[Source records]

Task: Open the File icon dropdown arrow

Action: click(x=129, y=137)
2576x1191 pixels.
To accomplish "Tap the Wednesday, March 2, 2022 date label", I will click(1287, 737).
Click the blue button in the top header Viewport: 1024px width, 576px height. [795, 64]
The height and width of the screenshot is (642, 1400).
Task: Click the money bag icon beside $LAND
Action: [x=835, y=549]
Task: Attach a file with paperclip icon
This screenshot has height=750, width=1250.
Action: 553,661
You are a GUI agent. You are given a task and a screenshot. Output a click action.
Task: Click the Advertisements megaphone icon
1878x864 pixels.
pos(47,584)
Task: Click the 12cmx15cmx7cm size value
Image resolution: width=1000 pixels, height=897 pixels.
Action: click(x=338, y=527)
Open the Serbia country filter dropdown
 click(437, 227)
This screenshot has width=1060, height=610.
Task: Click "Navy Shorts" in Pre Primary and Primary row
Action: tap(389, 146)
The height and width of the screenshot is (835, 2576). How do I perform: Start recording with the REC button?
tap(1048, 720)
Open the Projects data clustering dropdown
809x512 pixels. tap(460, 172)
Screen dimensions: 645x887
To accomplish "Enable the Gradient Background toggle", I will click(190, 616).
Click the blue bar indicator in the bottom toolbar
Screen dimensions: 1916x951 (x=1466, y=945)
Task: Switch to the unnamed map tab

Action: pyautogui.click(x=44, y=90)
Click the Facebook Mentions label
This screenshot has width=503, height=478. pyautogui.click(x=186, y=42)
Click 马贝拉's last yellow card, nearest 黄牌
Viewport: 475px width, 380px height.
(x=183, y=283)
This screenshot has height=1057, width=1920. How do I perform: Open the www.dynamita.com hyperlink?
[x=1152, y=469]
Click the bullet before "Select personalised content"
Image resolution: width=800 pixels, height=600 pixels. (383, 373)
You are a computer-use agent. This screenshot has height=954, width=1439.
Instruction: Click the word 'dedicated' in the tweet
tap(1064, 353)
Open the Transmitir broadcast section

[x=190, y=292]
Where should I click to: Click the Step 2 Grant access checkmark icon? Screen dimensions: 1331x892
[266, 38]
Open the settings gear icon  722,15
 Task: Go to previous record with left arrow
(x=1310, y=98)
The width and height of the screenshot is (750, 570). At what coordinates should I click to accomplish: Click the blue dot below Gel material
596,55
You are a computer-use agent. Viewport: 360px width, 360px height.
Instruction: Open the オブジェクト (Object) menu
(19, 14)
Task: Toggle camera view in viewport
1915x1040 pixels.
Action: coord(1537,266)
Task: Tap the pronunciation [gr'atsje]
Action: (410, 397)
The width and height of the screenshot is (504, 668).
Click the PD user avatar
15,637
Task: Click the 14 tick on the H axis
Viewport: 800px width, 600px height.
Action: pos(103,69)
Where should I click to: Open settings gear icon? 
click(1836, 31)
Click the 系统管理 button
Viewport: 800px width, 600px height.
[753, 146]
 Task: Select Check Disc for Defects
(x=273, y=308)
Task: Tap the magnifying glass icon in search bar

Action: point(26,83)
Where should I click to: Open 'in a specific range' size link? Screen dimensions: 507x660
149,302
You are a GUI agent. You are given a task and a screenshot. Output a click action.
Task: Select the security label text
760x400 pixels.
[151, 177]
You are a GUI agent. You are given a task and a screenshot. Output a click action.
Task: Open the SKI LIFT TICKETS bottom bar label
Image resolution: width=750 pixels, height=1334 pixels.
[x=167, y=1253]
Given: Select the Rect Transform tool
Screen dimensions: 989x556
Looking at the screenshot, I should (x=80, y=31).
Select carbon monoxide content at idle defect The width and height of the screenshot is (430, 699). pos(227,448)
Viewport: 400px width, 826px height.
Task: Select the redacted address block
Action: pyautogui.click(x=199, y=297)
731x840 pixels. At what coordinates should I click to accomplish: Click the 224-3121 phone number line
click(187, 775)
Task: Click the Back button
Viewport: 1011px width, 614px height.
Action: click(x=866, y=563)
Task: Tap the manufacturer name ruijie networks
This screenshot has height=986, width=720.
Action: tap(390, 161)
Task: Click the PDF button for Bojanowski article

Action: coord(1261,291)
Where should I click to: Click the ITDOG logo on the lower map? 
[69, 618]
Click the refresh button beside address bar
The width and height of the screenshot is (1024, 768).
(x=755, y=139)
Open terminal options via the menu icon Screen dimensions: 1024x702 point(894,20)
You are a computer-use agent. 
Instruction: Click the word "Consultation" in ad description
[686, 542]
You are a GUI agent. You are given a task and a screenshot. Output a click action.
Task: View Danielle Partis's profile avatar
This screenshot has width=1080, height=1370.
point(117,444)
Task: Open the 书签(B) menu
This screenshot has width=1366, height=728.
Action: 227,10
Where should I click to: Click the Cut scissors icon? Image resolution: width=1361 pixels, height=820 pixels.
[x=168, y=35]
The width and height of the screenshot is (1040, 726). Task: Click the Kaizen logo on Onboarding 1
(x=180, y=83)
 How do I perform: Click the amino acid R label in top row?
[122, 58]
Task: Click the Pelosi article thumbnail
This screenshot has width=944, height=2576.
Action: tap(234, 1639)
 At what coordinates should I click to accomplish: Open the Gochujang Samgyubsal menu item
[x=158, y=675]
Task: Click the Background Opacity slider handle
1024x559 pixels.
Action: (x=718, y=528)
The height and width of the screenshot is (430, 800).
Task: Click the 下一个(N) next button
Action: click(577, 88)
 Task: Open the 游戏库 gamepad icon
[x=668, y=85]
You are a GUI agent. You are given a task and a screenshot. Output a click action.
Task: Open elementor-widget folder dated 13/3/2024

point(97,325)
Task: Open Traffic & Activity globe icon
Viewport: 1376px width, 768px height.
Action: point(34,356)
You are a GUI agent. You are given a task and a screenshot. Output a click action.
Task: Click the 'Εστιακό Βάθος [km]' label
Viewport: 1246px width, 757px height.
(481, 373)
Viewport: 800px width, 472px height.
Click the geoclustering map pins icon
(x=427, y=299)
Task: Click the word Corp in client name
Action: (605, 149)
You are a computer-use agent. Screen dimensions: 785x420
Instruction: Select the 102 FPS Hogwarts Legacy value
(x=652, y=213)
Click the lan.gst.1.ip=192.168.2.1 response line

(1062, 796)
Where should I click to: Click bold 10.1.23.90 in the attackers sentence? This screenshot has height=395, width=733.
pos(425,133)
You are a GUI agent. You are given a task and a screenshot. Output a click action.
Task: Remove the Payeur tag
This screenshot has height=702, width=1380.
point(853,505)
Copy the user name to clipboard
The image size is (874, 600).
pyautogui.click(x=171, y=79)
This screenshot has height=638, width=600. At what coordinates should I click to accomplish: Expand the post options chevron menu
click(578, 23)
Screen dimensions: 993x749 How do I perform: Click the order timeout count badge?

◆ What is being asked: Restate word for word only the lines above from the line containing "The height and width of the screenshot is (835, 2576)." to the line containing "Screen dimensions: 645x887", both of them included.

◆ Answer space:
The height and width of the screenshot is (835, 2576). How do I perform: Start recording with the REC button?
tap(1048, 720)
Open the Projects data clustering dropdown
809x512 pixels. tap(460, 172)
Screen dimensions: 645x887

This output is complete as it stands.